● WORK INSTRUCTIONS
Without the images, print all the entries below exactly as given.

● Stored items
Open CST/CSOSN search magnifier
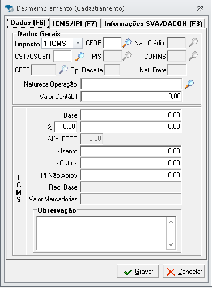This screenshot has height=288, width=212. click(x=80, y=57)
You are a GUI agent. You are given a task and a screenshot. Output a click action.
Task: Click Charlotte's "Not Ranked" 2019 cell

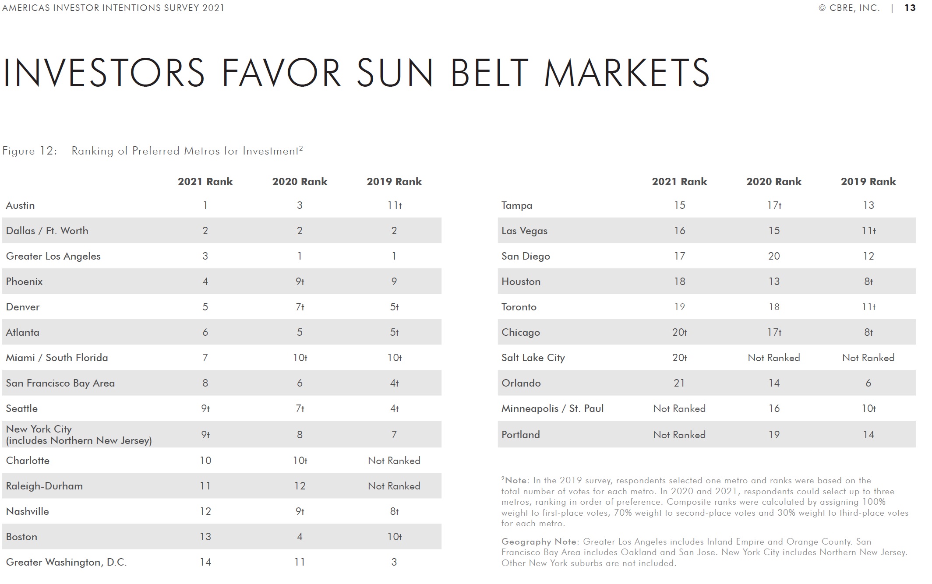pos(394,461)
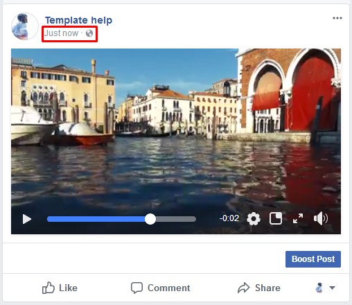352x305 pixels.
Task: Play the Venice canal video
Action: (x=27, y=219)
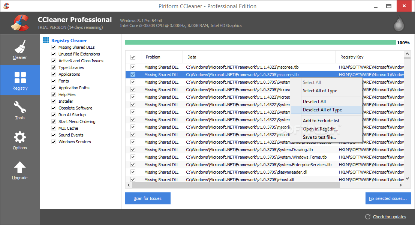Screen dimensions: 415x225
Task: Switch to the Tools wrench icon
Action: [19, 108]
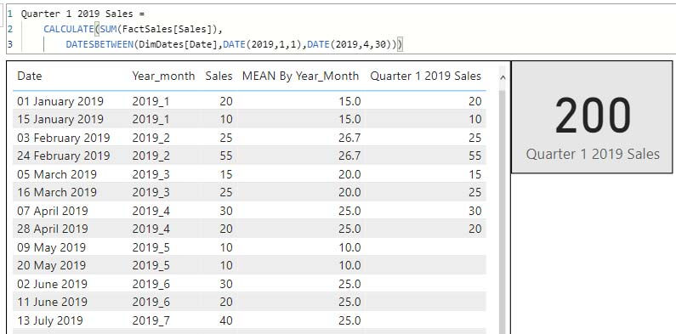Click the 26.7 mean value for 03 February

[349, 138]
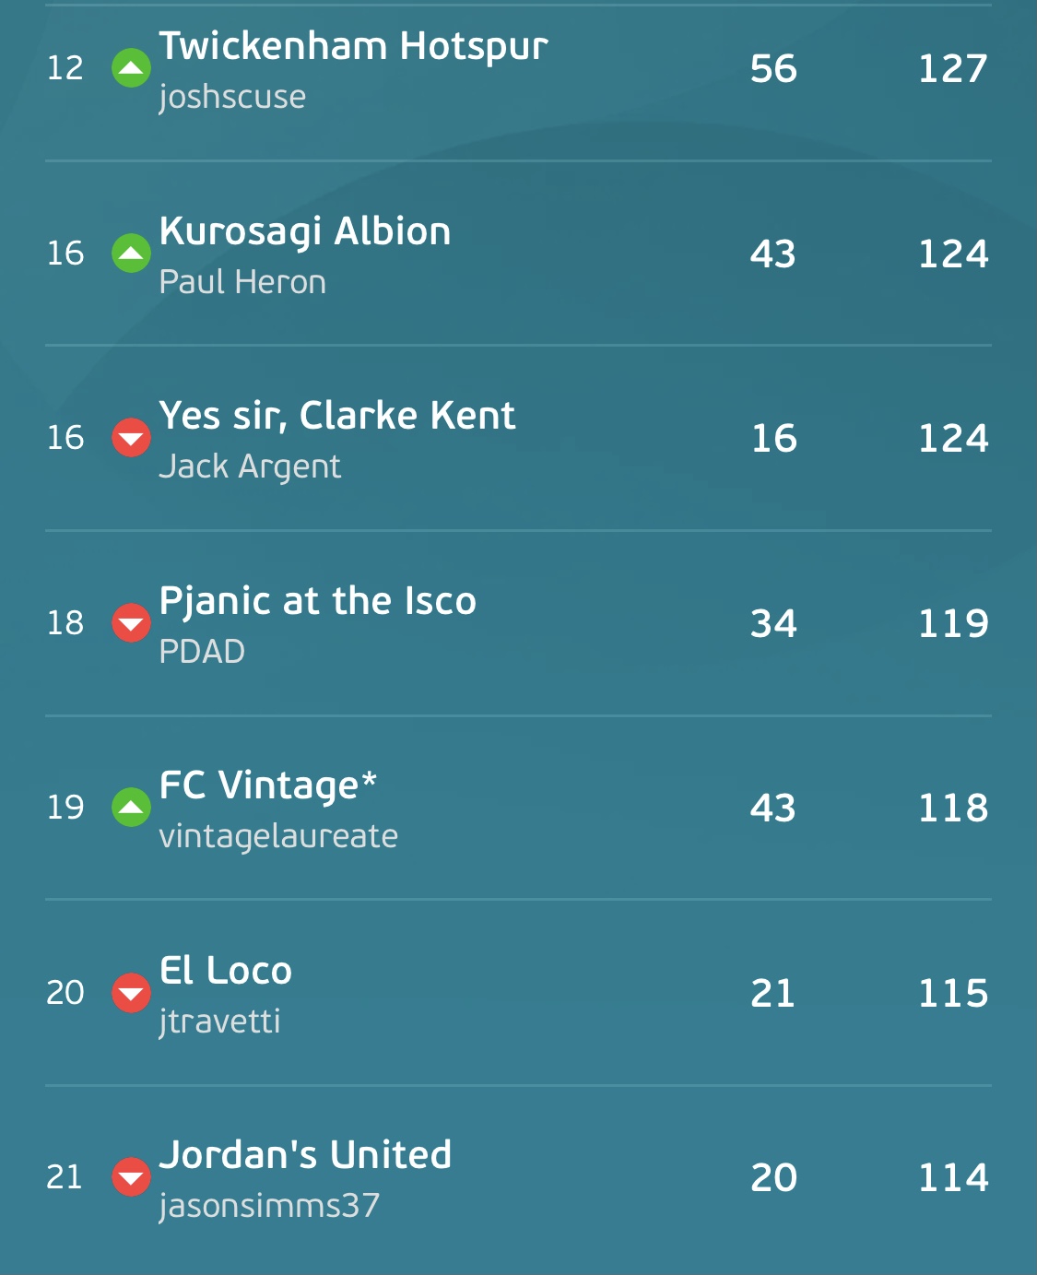Click gameweek score 56 for Twickenham Hotspur

click(773, 69)
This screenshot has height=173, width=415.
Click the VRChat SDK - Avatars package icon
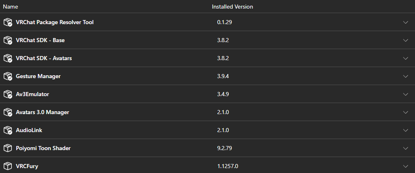click(8, 58)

● RESPONSE BELOW
Open CST/CSOSN search magnifier
This screenshot has height=288, width=212. click(x=80, y=57)
You are a GUI agent. You are given a task and a screenshot. Output a click action.
Task: Click Charlotte's "Not Ranked" 2019 cell

pos(394,461)
352x305 pixels.
Task: Play the Venice canal video
Action: (x=27, y=219)
Screen dimensions: 415x225
Task: Switch to the Tools wrench icon
Action: [19, 108]
Click the 26.7 mean value for 03 February

[349, 138]
Click gameweek score 56 for Twickenham Hotspur

click(773, 69)
This screenshot has height=173, width=415.
Click the VRChat SDK - Avatars package icon
click(8, 58)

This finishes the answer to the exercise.